The distinctive population profiles previously observed have an impact on the kinetic behavior of the macrostates. There is an approximately two orders of magnitude difference between maximum and minimum $$mfpt_{on}$$ estimations, which separate faster/more populated (M6-10) macrostates from slower/less populated (M1-5) macrostates (Fig. 2c). Faster macrostates comprise the helical conformation and several double-stranded states. Slower states, on the other hand, include triple stranded states and other low populated states. Off rates remain similar in all macrostates (Fig. 2d).

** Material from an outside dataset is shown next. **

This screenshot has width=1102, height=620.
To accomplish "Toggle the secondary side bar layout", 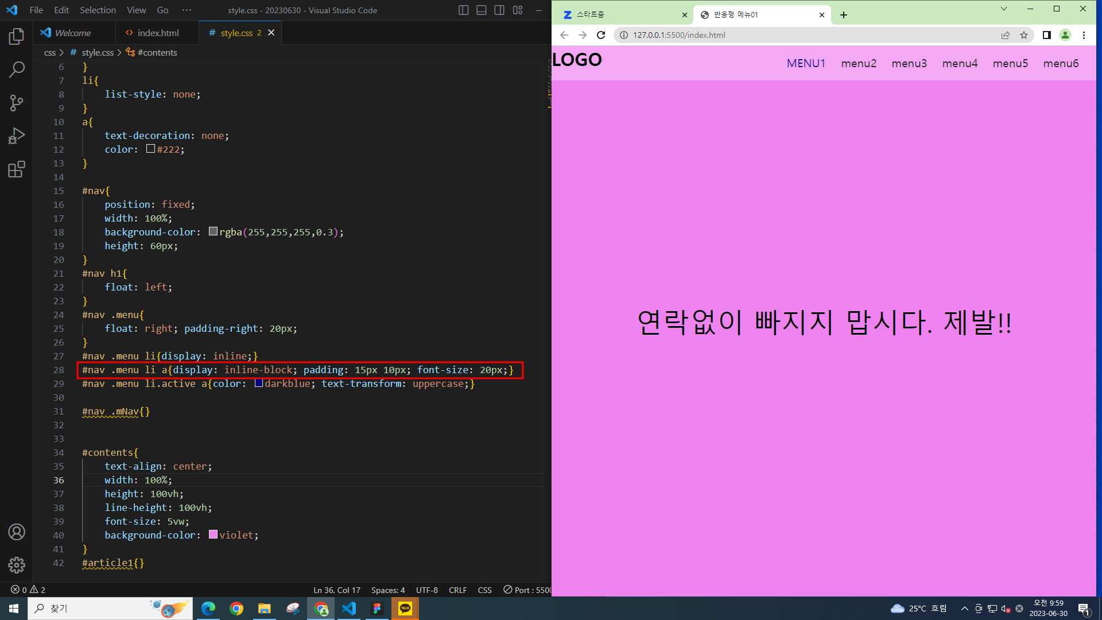I will (499, 10).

We employed transition path theory34,35 to study the most relevant pathways and fluxes for macrostate interconversion. In particular, the focus was to elucidate the folding process leading from the less structured state to the triple-stranded conformation. There are three main paths (Fig. 3—central panel) involved in this process. The least transited one accounts for $$\sim$$ 15% of the total flow, and directly reaches the folded conformation from the extended one. On the other hand, the most transited paths involve the participation of double-stranded intermediates, with the $$\beta$$1–$$\beta$$2 structure taking $$\sim$$ 40% and the $$\beta$$2–$$\beta$$3 conformation being responsible for the remaining $$\sim$$ 30% of the flux. Additionally, other $$\beta$$-enriched states, such as the extended $$\beta$$2–$$\beta$$3 sheet found in M10, are disconnected from this network and can be directly reached from M11 without the need of intermediates. It is interesting to point out that some conformations (such as M3,10), despite their structural similarity, show a $$\sim$$ 30 slowdown that explains the differences in stability aforementioned.

In summary, partially ordered states populating the conformational landscape are structural and kinetically diverse. States coexist at different timescales, even if they are structurally similar, such as the case of M6,11. These two states feature a short and an extended $$\beta$$2-$$\beta$$3 sheet but have $$k_{on}$$ values of $$5 \cdot 10^{5} \;{\text{M}}^{{ - 1}} \;{\text{s}}^{{ - 1}}$$ and $$1 \cdot 10^{7} \;{\text{M}}^{{ - 1}} \;{\text{s}}^{{ - 1}}$$ respectively.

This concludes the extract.